§ УСЛОВИЯ ЗАДАНИЯ:
A. Какое прозвище дали первому секретарю Краснопролетарского райкома партии в отрывке о прозе Полякова?
B. Перечислите все эпохи, смена которых упомянута в отрывке о прозе Полякова.
C. Допишите отрывок о прозе Полякова, начав сразу после его последнего предложения.

§ ОТРЫВОК:

···

Тем не менее в семантике поляковской прозы он скорее фон, нежели суть явления. Одна из главных черт героя-апофегиста – машинообразность. В «Побеге» насмотревшиеся американской фантастики научные сотрудники переименовывают их руководителя академика Шаргородского в Р2Д2 (русский дурак в квадрате? – А. Б.) – в «позолоченного робота» из «Звездных войн». Буквенно-цифровой код выводит на первый план идею вторичности в смене эпох (советской, перестроечной, затем постсоветской) и двойственности человека как части Системы. Но все же главный носитель идеи «полного апофегея» – первый секретарь Краснопролетарского райкома партии, «прозванный БМП за неуклонность» (Поляков, 2001: т. 1, с. 318), безжалостность и кондовость: «Ты посмотри на БМП (говорит зампредрайисполкома Мушковец. – А. Б.), это же не человек, это машина для отрывания голов…» (там же: т. 1, с. 322).

Однако в общем раскладе истории о взлете и падении известного партфункционера, наверное, важней то, что перед нами образ российского временщика, относящий читателя к драме в политических верхах в ноябре 1987 года10. И восхождение к власти, и политическое падение героя (литературного и исторического) в чем-то схожи, как точки единого – (без)временного – в своей отчужденности от подлинного смысла истории – процесса. Высшая точка, апогей, воспринимается как последняя: ведь расцвет, апогей, означает и окончание эпохи, и ее вступление в другой исторический период. Апофеозом условности и искусственности еще в начале конференции, должной, как уже говорилось, по задумке БМП продемонстрировать единение народа и власти, становится… цветочная композиция, воздвигнутая в зале собрания некоей икебанщицей, всерьез уверявшей, «что ее композиция в художественной совокупности символизирует свежий ветер обновления и поистине революционные преобразования, случившиеся за последнее время в стране в целом и в районе в частности» (Поляков, 2001: т. 1, с. 319). Интересно, что сама композиция профанному читателю остается неизвестной, тогда как компетентному она самим фактом своего существования задает проекцию на композицию повести и образа БМП: т. е. заостряет наше внимание не только на портрете временщика, но и на совмещении начала и конца повести. Низведение персонажа с пика славы к бесславию словно предсказывает историческую композицию 90-х: от апофеоза 91-го к бесславному самоотречению спустя десятилетие.

Двойственность исторической судьбы овеществляется в психологической разработке образа: БМП «кивал, но лицо его было непроницаемо» (Поляков, 2001: т. 1, с. 340), улыбался он «сурово» (там же: т. 1, с. 318), «кривовато усмехаясь», «кривя тонкие губы» (там же: т. 1, с. 319, 377). Изощренный манипулятор и демагог, играющий в демократию (чего только стоит сцена объятий с «афганцем» и неожиданного вручения ему квартиры, когда сотни таких же бывших воинов-интернационалистов по-прежнему должны дожидаться заветного жилья годы и годы!), он всегда держит дистанцию между собой и массами, внутренне от них отстранен: «Я с вашего позволения, товарищи, продолжу свою мысль, – холодно сказал БМП и долгим взглядом посмотрел в темный зал» (там же: т. 1, с. 380).

···

[Записи с текстом и расположением элементов]
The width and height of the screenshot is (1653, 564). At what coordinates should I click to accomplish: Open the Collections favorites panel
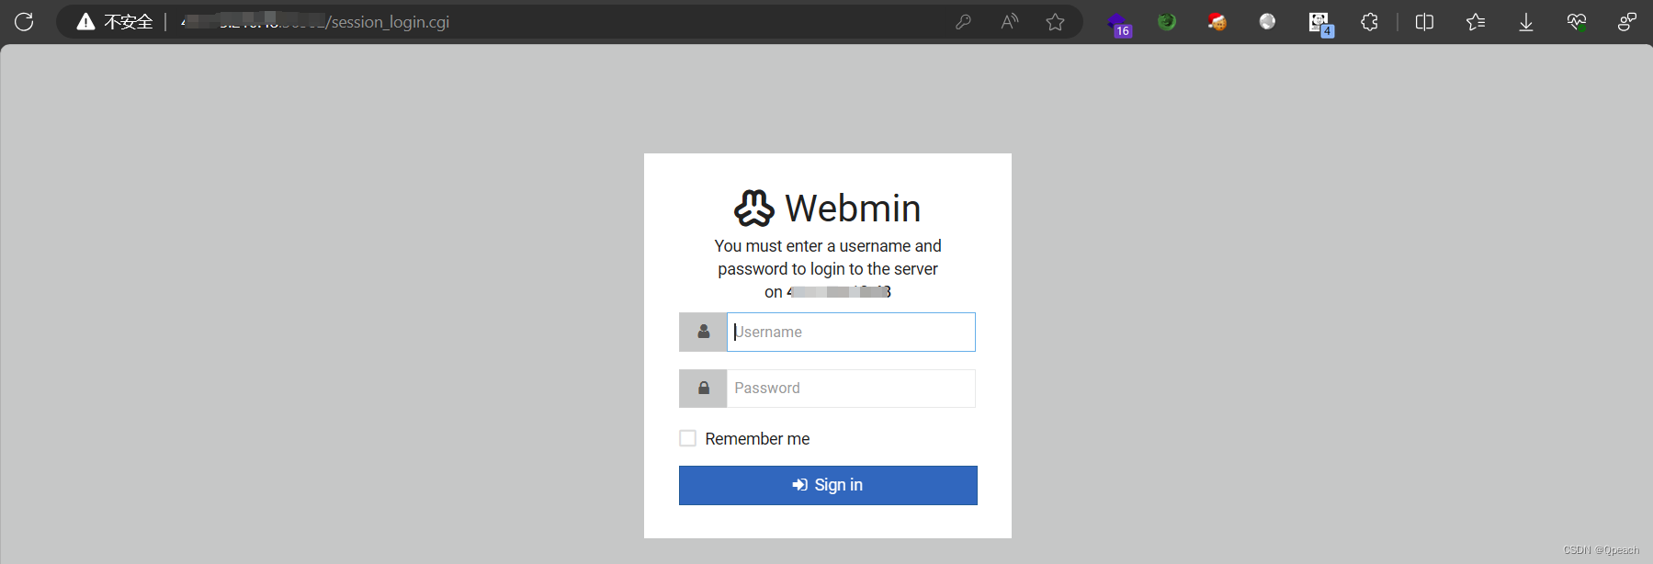click(x=1475, y=21)
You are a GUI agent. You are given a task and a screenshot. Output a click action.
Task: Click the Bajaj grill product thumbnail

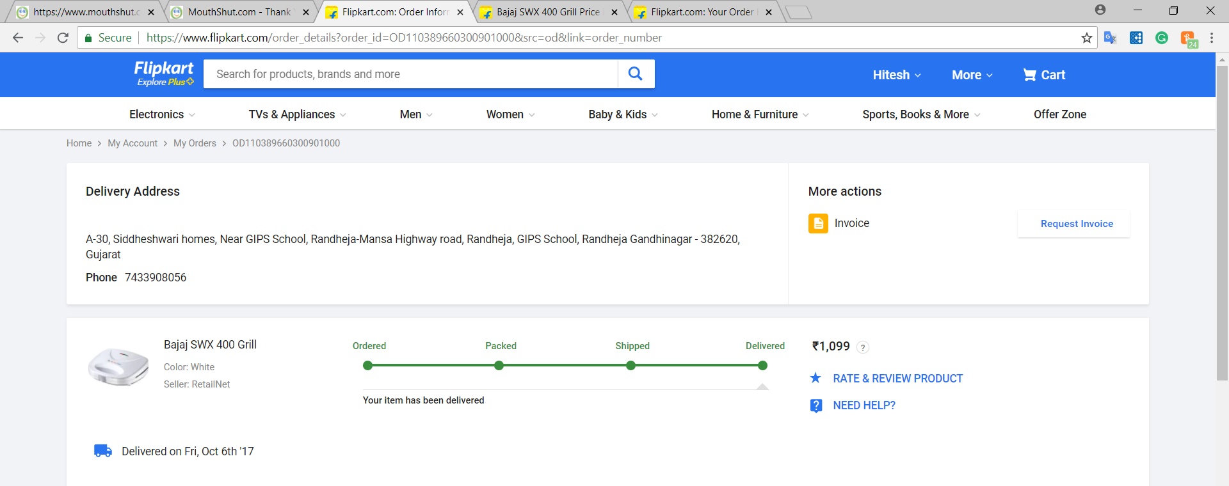click(118, 366)
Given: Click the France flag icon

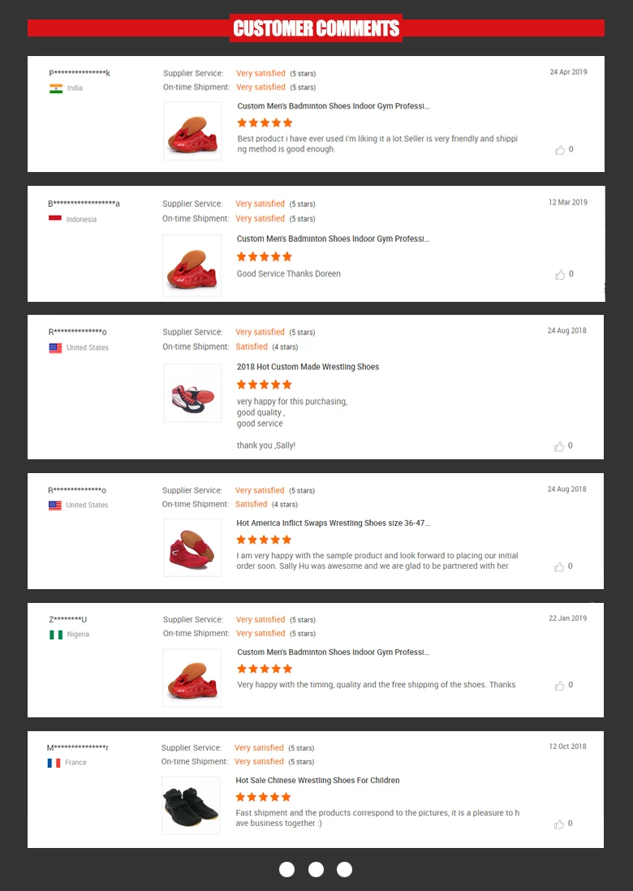Looking at the screenshot, I should [54, 763].
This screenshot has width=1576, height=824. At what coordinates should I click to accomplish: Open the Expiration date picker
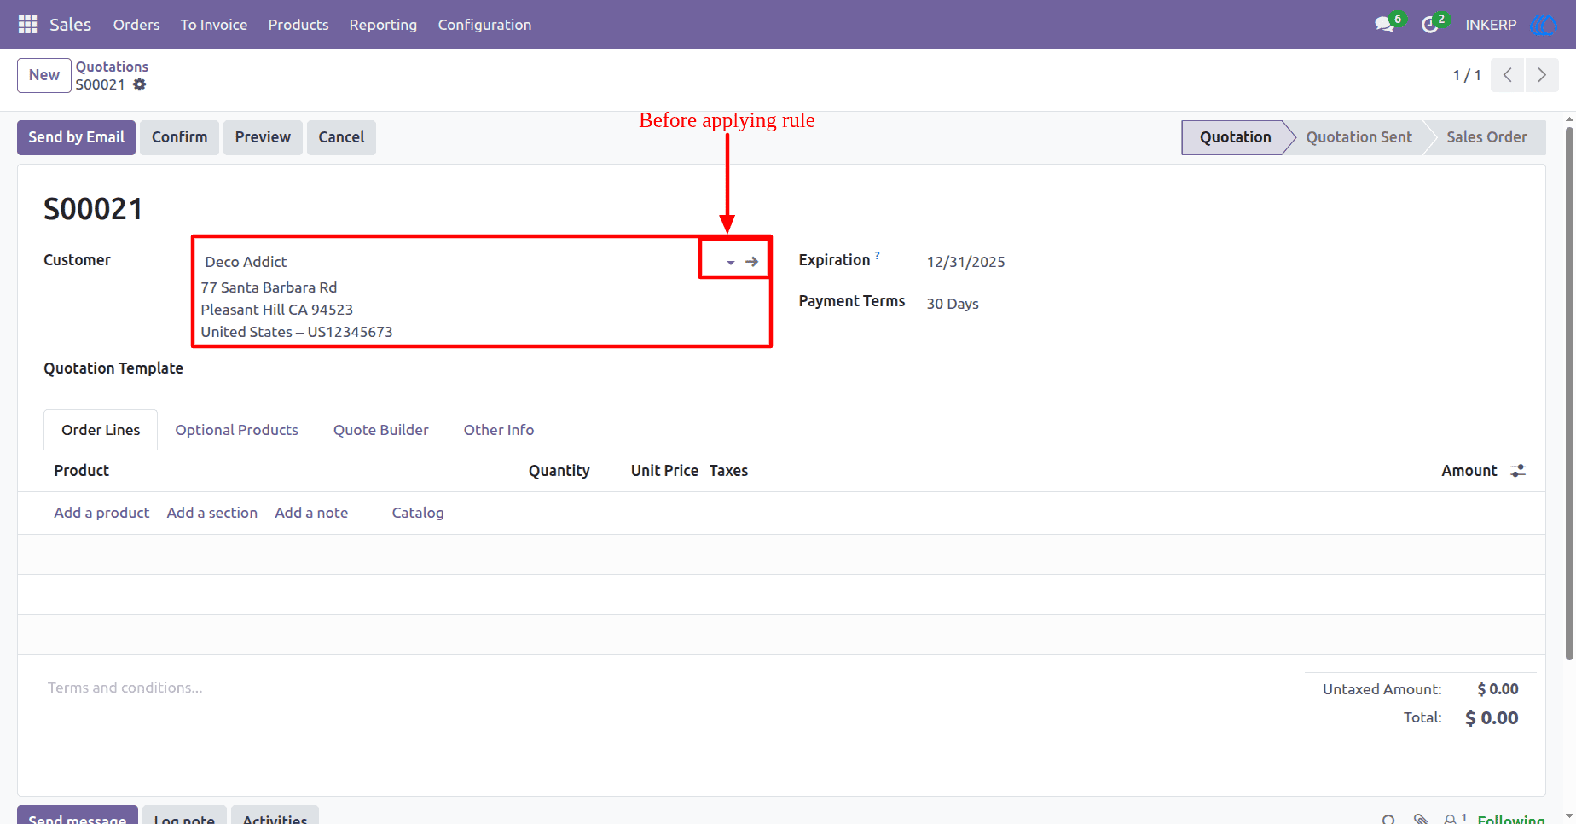966,262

···

§ ОТВЕТЫ К ЗАДАНИЯМ:
A. БМП.

B. Советская, перестроечная, постсоветская.

C.
Согласно американскому советологу К. Кларк, в «атмосфере пылкого промышленного утопизма машина стала господствующим культурным символом советского общества» (Кларк, 1981: с. 94). В «Апофегее» и «Побеге» установка Системы на человека-машину, на «машиноравность» (Е. Замятин) и обнаруживает истоки кризиса советской цивилизации как техногенной. По сути, это общемировая проблема всего ХХ века с его тектоническим сдвигом от цивилизации биосферического типа к ноосферической, включающей и техногенную культуру.

После Первой мировой войны Н. Бердяев провидчески писал:

«Тоталитаризм есть религиозная трагедия… <…> Техника не желает знать никакого высшего начала над собой. Она принуждена считаться лишь с государством, которое тоже приобретает тоталитарное значение. Потрясающее развитие техники, как автономной сферы, ведет к самому основному явлению нашей эпохи: к переходу от жизни органической к жизни организованной. <…> Технизация жизни есть вместе с тем ее дегуманизм» (Бердяев, 1990: с. 250−251).

Как религиозная трагедия, повторим мысль Бердяева, «полный апофегей» – результат «перехода от жизни органической к жизни организованной», машиноуподобленной, результат насильственного слома крестьянской цивилизации в исконно аграрной России. Симптоматично, что рост популярности БМП в массах характеризуется через аграрную семантику якобы процветающей русской деревни: «БМП окружили плотным кольцом, смотрели на него с обожанием, а он удовлетворенно улыбался, подобный председателю колхоза, сфотографированному на фоне выращенного им небывалого урожая» (Поляков, 2001: т. 1, с. 401). Здесь же зарвавшаяся «машина для отрывания голов» уподобляется одним из персонажей – «сенокосилке»:

«Не зевай! Скоро эта сенокосилка и до тебя доедет!» (там же: т. 1, с. 400).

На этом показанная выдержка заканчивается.